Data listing
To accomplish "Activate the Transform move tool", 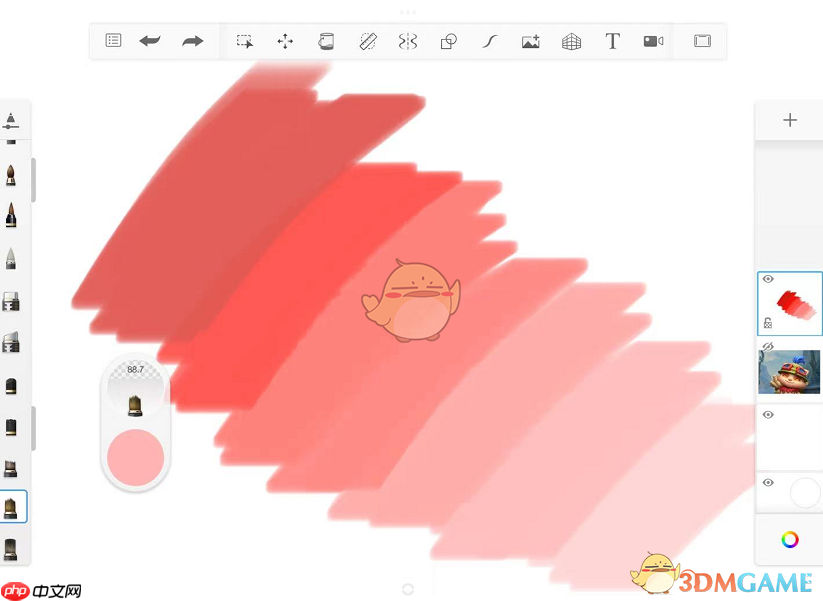I will pos(285,41).
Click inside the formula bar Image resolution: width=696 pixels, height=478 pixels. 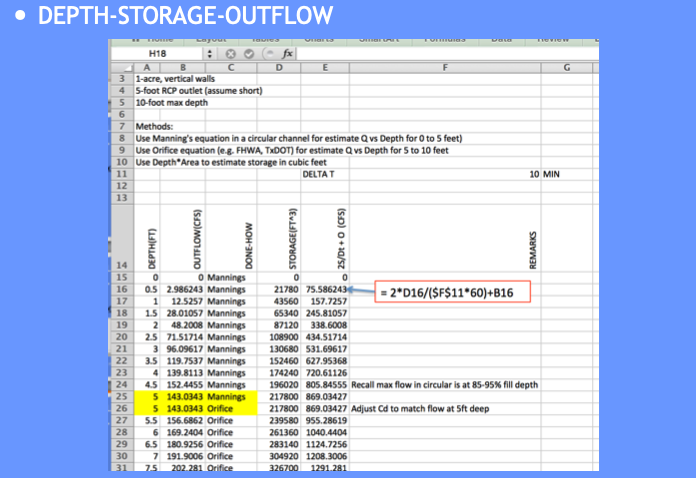(x=447, y=54)
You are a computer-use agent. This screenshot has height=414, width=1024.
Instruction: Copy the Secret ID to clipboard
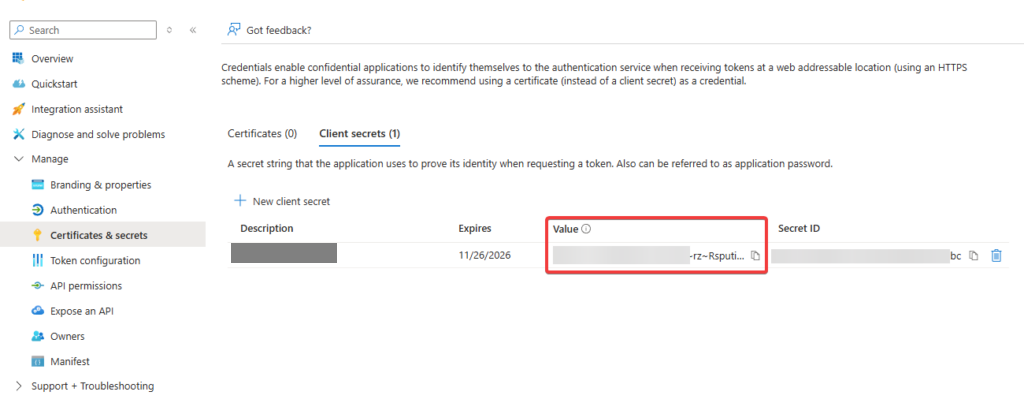click(974, 256)
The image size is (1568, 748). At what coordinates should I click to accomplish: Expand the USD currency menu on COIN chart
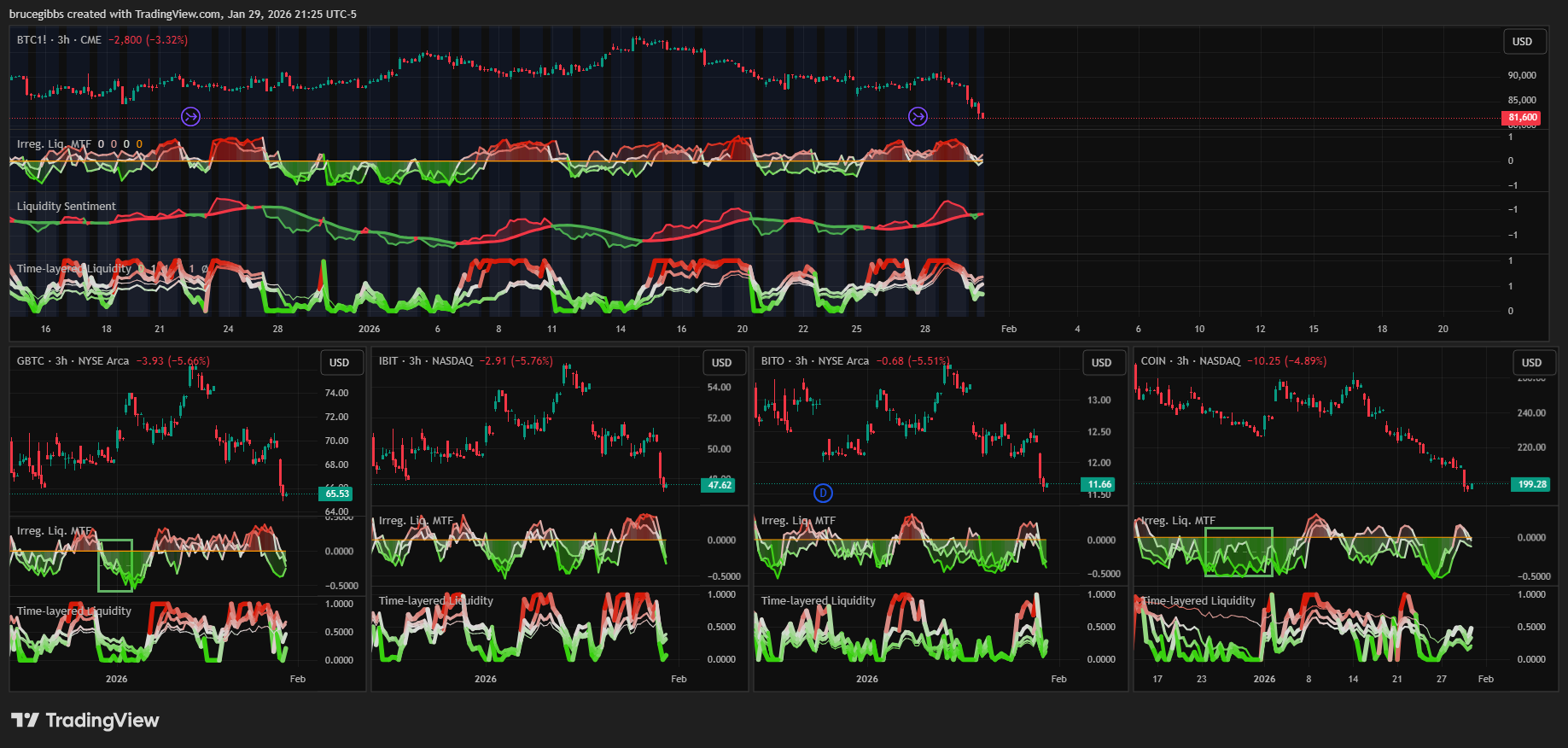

● GIVEN PROBLEM
Write out the material again, beginning at the line that contains "You are a computer-use" and continuing through the end of the material, requests included. Add -59 to every coordinate in the answers, and leave the pictures out.

● REPLY
You are a computer-use agent. This screenshot has height=414, width=1024.
Instruction: Copy the Secret ID to clipboard
click(915, 197)
The image size is (1568, 748). At what coordinates should I click to accomplish: Expand the USD currency menu on COIN chart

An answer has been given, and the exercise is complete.